Abstract Wikipedia/Canonical and normal

From Meta, a Wikimedia project coordination wiki

We had a few discussions about canonical and normal forms for the JSON representation of ZObjects lately.

For most contributors and users of Wikifunctions, it should really not matter: the UX should effectively shield them from the JSON representation. But for those cases where it matters, here is a bit of background.

Many different JSON object can effectively describe the same ZObject. There are two well-defined forms: the normal and the canonical form. These are the ones used in the system. Sometimes, contributors may write in something in between, and all parts of the system should accept it.

Normalization should return the same normal form on any well-formed input. Canonicalization should return the same canonical form on any well-formed input. Most places thus should not care what they receive as long as it is well-formed. They can simply canonicalize or normalize it and then get the input in the format they want to work with.

Internally, we store the canonical form in the database and use preferably the canonical form when displaying it to the user. The normal form is used in almost all other cases, particularly when processing the data in the orchestrator or in the front end.

Finally, there is so-called labelization. This is simply replacing every ZID or key reference with the label in the given language. That is usually a lossy step: an un-labelizer will not necessarily work. This is purely for output purposes. In the following we show the labelized version on the left, and the raw version on the right.

Here's a function call in normal form:

Human-readable form Normal form
{
  "type": {
    "type": "Reference",
    "reference ID": "Function call"
  },
  "function": {
    "type": "Reference",
    "reference ID": "Head"
  },
  "list": {
    "type": "List",
    "head": {
      "type": "String",
      "value": "a"
    },
    "tail": {
        "type": "List"
    }
  }
}
{
  "Z1K1": {
    "Z1K1": "Z9",
    "Z9K1": "Z7"
  },
  "Z7K1": {
    "Z1K1": "Z9",
    "Z9K1": "Z811"
  },
  "Z811K1": {
    "Z1K1": "Z10",
    "Z10K1": {
      "Z1K1": "Z6",
      "Z6K1": "a"
    },
    "Z10K2": {
        "Z1K1": "Z10"
    }
  }
}

That same function call in canonical form:

Human-readable form Canonical form
{
  "type": "Function call",
  "function": "Head",
  "list": [ "a" ]
}
{
  "Z1K1": "Z7",
  "Z7K1": "Z811",
  "Z811K1": [ "a" ]
}

The same function call in what most software developers would consider a reasonably readable form:

Head(["a"])

This is the call to the function Head on one argument which is a list with one element, that element being the string "a". Head returns the first element of a list, so the result of that function call would be, in normal form:

{
  "type": "String",
  "value": "a"
}
{
  "Z1K1": "Z6",
  "Z6K1": "a"
}

or, in canonical form, simply:

"a"

Because we sometimes get confused by the terminology, we also call the normal form the “long” or “explicit” form.
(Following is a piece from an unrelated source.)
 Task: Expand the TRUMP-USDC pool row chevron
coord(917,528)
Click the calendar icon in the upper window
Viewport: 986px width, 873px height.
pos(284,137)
The term “normal” is inspired by the concept of database normalization. The canonical form we also call the “short” or “compact” form, as it is usually much shorter. Canonicalization is the usual term for this step in computer science. Note that in computer science canonicalization and normalization are often synonyms of each other, which is why “short” and “long” form seems to lead to less confusion.